Tabiri caizse itin önüne atsan yenmez cinsinden…
Bu üç sözde gazetecinin geçmişleri ile ilgili bir şey yazmaya gerek yok, basını izleyen hemen herkes bunların cemazül evvelini bilirler…
Zaten Kılıçdaroğlu da cevabında bunları tek tek sıralamış…
Benim asıl sözüm, Kılıçdaroğlu’na yapılan bu mesnetsiz saldırılar karşısında CHP Genel Başkanı “Özgür Özel ile Genel Merkezin” tutumuna dair olacak…

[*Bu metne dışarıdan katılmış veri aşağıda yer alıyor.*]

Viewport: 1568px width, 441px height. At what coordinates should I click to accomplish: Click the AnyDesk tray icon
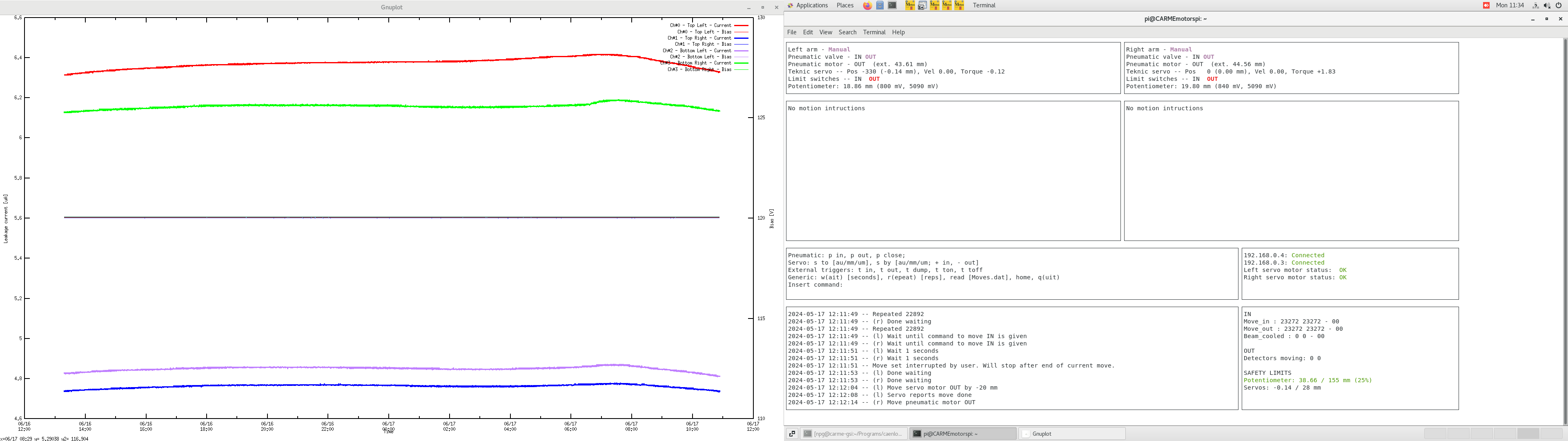[1486, 5]
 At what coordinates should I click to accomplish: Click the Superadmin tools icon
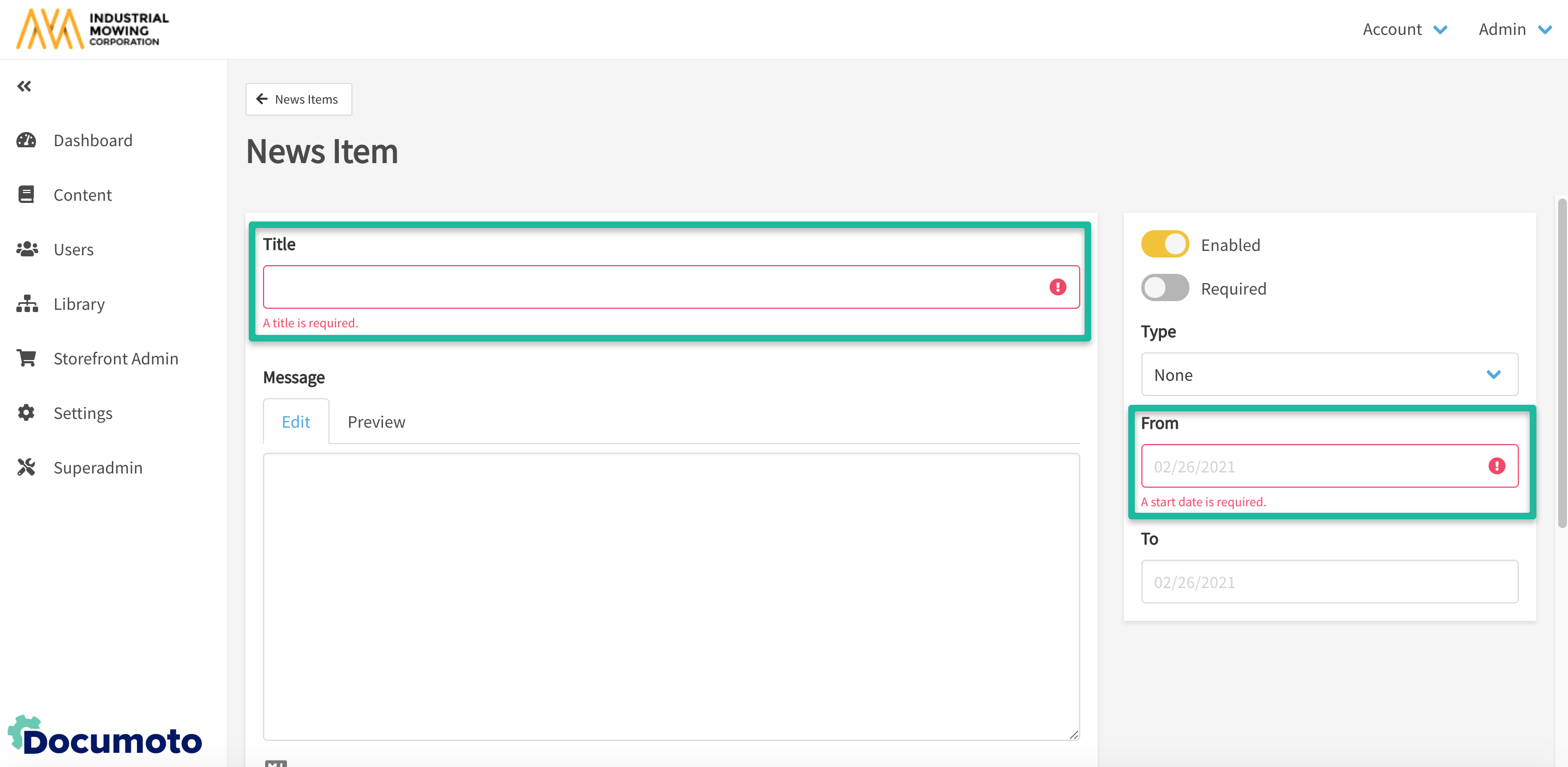click(26, 468)
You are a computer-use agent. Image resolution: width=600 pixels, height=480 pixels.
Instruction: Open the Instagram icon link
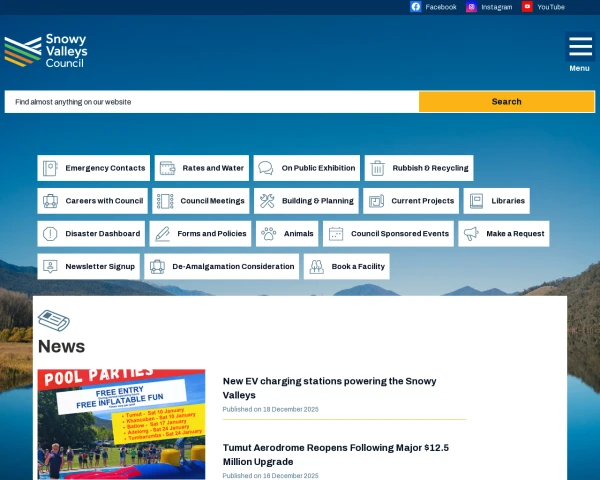(x=471, y=7)
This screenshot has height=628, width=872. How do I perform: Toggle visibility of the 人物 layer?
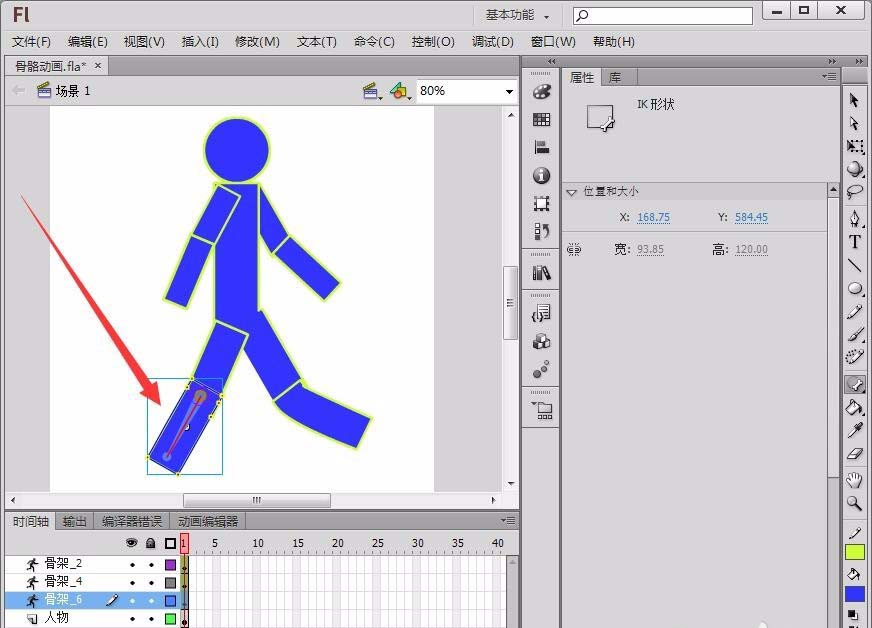coord(130,616)
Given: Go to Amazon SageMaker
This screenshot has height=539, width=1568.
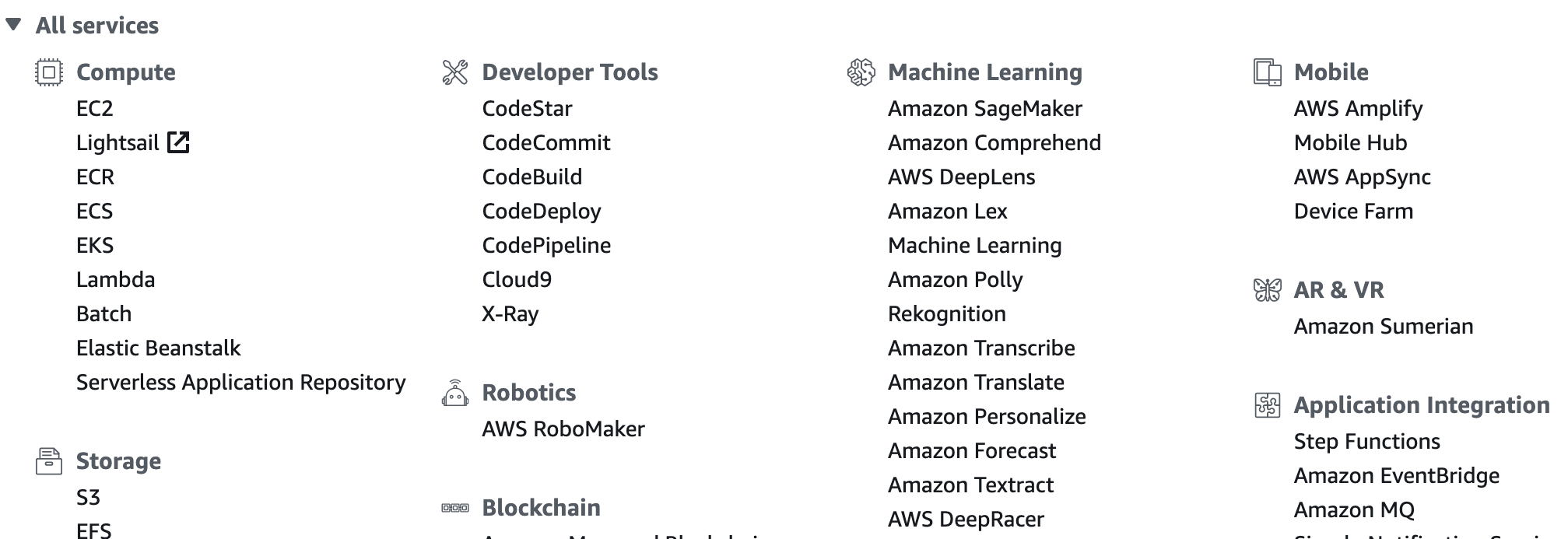Looking at the screenshot, I should pyautogui.click(x=984, y=109).
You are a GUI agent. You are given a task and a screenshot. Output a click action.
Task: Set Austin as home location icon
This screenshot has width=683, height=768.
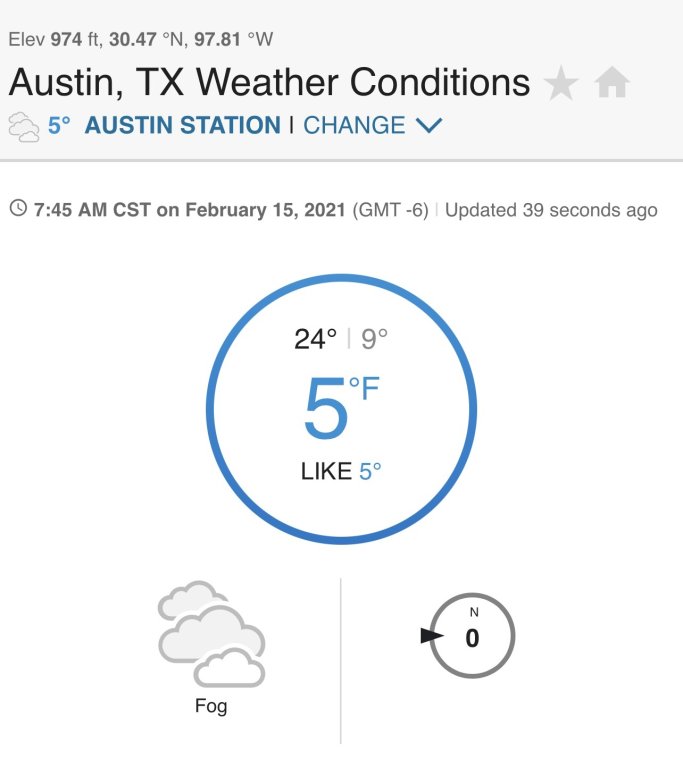point(612,83)
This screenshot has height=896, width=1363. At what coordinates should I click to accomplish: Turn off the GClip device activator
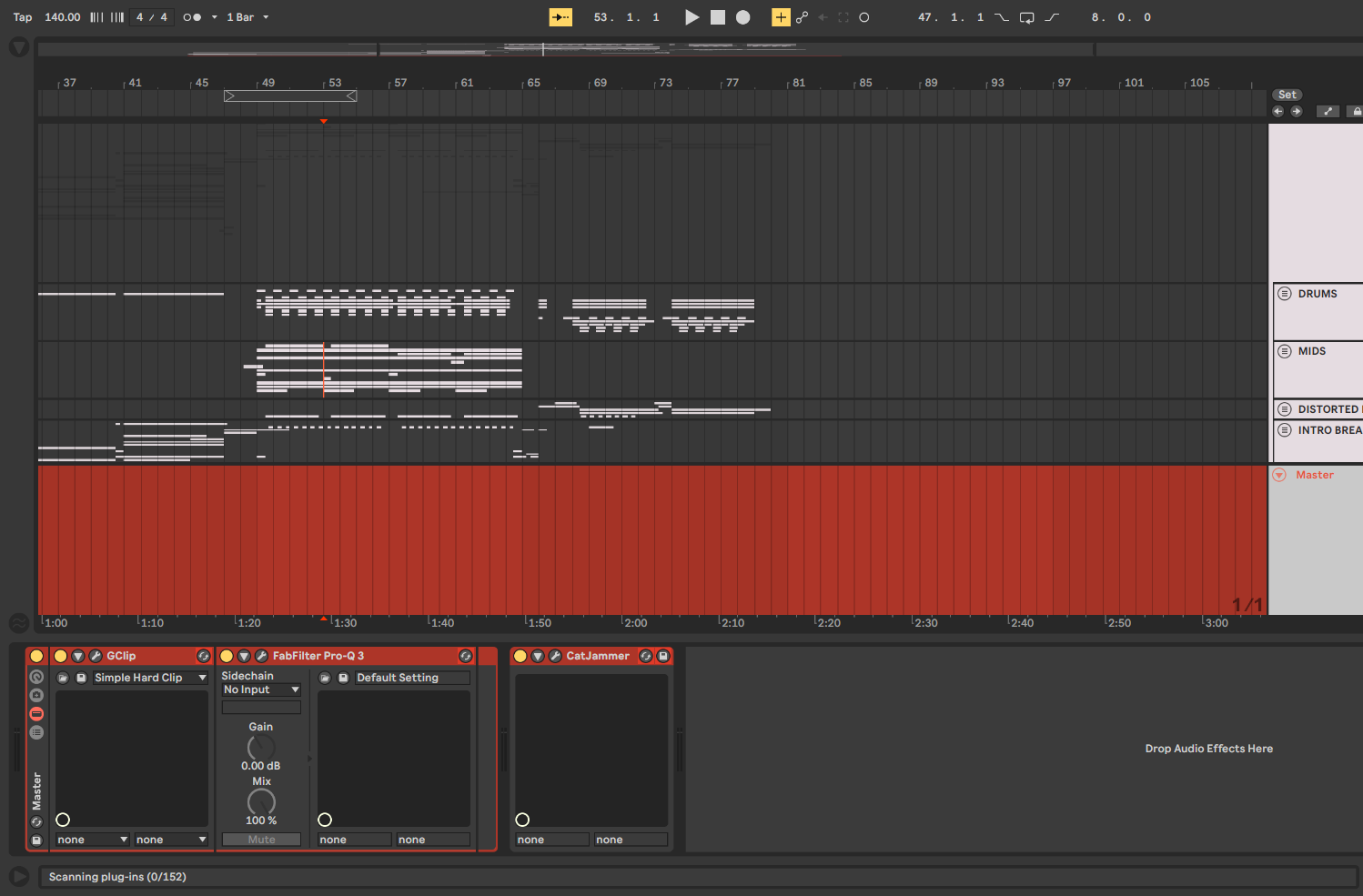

Kurtuluşun ve kuruluşun partisi olan CHP’de 13 yıl boyunca Genel Başkanlık yapmış bir siyasiye asılsız ve mesnetsiz yakıştırmalarla yapılan bu saldırılar karşısında Özgür Özel ile Genel Merkez yöneticileri ve Parti Meclisinin sus-pus olmaları, gazetecilere karşı tavır almamaları, Kılıçdaroğlu’nu yalınız başına bırakmaları asla kabul edilemez…
Bildiğim kadarı ile CHP’nin geleneklerinde ve ahlaki yapısında böyle bir tutum söz konusu değildir.
Keza kamuoyunun “geleceğin cumhurbaşkanı” gözüyle baktığı, kıytırık Beylükdüzü Belediye Başkanıyken kendisini İstanbul Büyükşeir’e aday yapan, bu yüzden binbir türlü eleştiriye göğüs geren ve seçimi kazanması için her türlü fedakarlıktan kaçınmayan ve her gün medyada boy gösteren “Ekrem İmamoğlu’nun” Kılıçdaroğlu’na yapılan bu saldırıda sus-pus olması ahde vefasızlıktır…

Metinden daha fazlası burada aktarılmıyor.